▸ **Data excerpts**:
== == ==
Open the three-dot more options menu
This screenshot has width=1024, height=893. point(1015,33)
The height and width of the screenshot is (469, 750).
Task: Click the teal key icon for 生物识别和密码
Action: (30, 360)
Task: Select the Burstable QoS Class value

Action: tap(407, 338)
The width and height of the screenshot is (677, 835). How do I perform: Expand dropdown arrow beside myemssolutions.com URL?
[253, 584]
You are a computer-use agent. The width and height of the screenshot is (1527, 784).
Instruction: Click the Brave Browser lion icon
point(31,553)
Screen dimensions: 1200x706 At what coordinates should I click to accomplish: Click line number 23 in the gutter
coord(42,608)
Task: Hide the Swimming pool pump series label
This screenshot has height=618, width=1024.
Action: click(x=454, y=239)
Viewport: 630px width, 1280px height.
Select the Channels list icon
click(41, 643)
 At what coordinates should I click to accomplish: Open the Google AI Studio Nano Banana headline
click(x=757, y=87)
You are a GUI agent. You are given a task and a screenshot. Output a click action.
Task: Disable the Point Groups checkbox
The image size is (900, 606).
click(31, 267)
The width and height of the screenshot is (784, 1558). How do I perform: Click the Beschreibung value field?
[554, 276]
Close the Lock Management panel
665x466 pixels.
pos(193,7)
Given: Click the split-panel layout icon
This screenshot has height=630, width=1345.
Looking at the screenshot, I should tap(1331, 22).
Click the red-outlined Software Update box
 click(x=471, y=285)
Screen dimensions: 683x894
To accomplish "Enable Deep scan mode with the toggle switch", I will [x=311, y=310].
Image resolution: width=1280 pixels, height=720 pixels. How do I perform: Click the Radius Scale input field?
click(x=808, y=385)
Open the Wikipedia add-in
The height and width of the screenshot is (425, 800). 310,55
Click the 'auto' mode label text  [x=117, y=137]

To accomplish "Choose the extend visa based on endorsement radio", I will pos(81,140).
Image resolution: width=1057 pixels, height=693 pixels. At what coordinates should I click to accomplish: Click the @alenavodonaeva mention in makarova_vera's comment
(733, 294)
== == ==
▸ **WORK REQUEST**:
What this exercise asks for is the data above, retyped exactly.

▸ **SOLUTION TO THIS TASK**:
Open the three-dot more options menu
This screenshot has width=1024, height=893. point(1015,33)
The height and width of the screenshot is (469, 750).
Task: Click the teal key icon for 生物识别和密码
Action: (30, 360)
Task: Select the Burstable QoS Class value

Action: tap(407, 338)
The width and height of the screenshot is (677, 835). How do I perform: Expand dropdown arrow beside myemssolutions.com URL?
[253, 584]
You are a computer-use agent. The width and height of the screenshot is (1527, 784).
Instruction: Click the Brave Browser lion icon
point(31,553)
Screen dimensions: 1200x706 At what coordinates should I click to accomplish: Click line number 23 in the gutter
coord(42,608)
Task: Hide the Swimming pool pump series label
This screenshot has height=618, width=1024.
Action: click(x=454, y=239)
Viewport: 630px width, 1280px height.
Select the Channels list icon
click(41, 643)
 At what coordinates should I click to accomplish: Open the Google AI Studio Nano Banana headline
click(x=757, y=87)
You are a GUI agent. You are given a task and a screenshot. Output a click action.
Task: Disable the Point Groups checkbox
The image size is (900, 606).
click(31, 267)
The width and height of the screenshot is (784, 1558). How do I perform: Click the Beschreibung value field?
[554, 276]
Close the Lock Management panel
665x466 pixels.
pos(193,7)
Given: Click the split-panel layout icon
This screenshot has height=630, width=1345.
Looking at the screenshot, I should tap(1331, 22).
Click the red-outlined Software Update box
 click(x=471, y=285)
Screen dimensions: 683x894
To accomplish "Enable Deep scan mode with the toggle switch", I will [x=311, y=310].
Image resolution: width=1280 pixels, height=720 pixels. How do I perform: Click the Radius Scale input field?
click(x=808, y=385)
Open the Wikipedia add-in
The height and width of the screenshot is (425, 800). 310,55
Click the 'auto' mode label text  [x=117, y=137]

To accomplish "Choose the extend visa based on endorsement radio", I will pos(81,140).
Image resolution: width=1057 pixels, height=693 pixels. At what coordinates should I click to accomplish: Click the @alenavodonaeva mention in makarova_vera's comment
(733, 294)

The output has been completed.